[[ STUDY MATERIAL, beginning ]]

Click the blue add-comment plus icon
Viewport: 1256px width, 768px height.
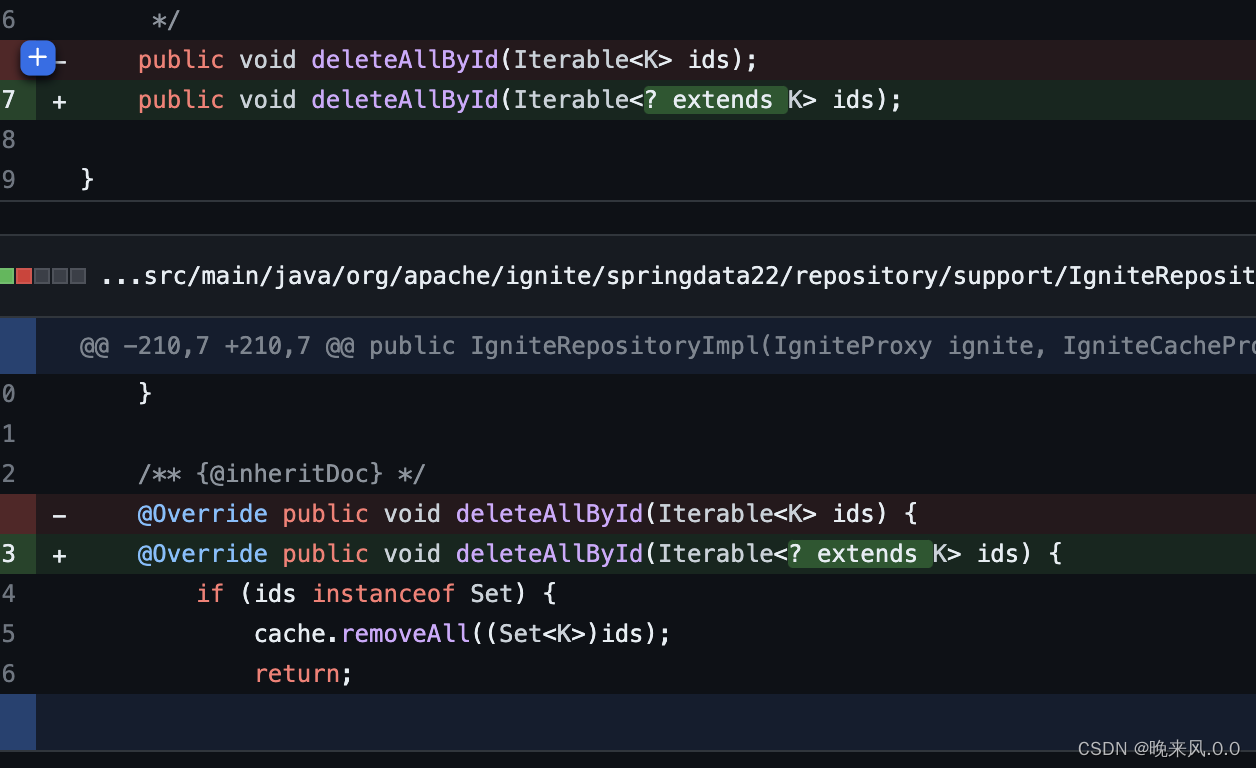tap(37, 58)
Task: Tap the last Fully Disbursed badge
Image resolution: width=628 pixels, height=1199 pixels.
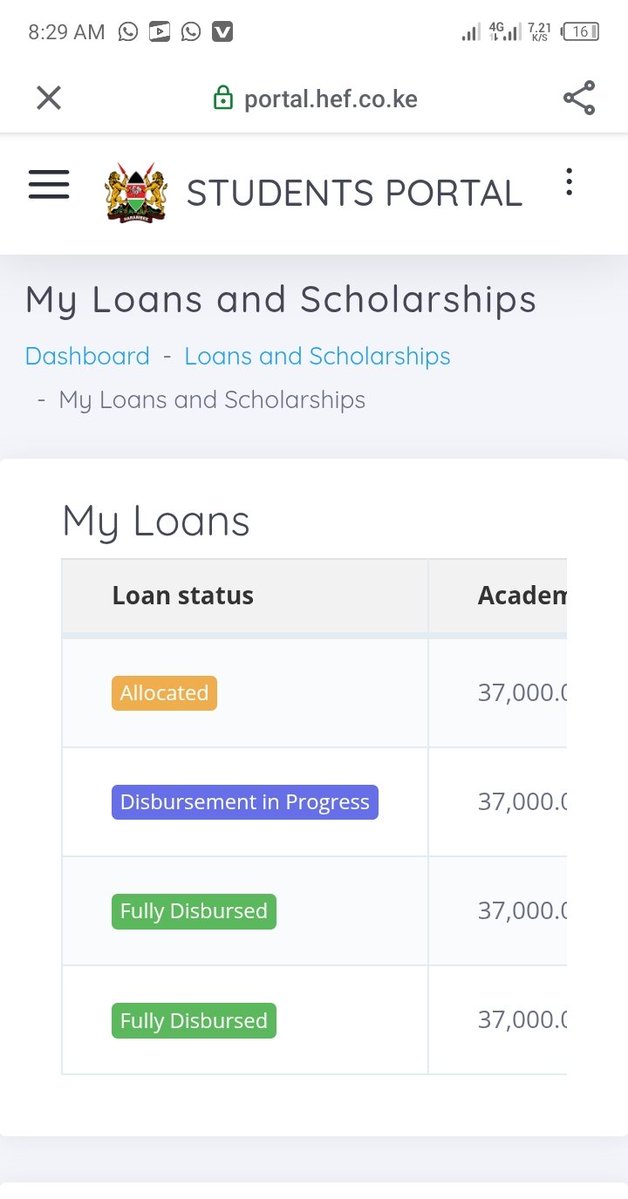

[[ STUDY MATERIAL, end ]]

● **GOAL OF THE EXERCISE**: Repeat the material above word for word; no images go in the copy.

● **OUTPUT FOR THIS TASK**:
Click the blue add-comment plus icon
Viewport: 1256px width, 768px height.
tap(37, 58)
Task: Tap the last Fully Disbursed badge
Image resolution: width=628 pixels, height=1199 pixels.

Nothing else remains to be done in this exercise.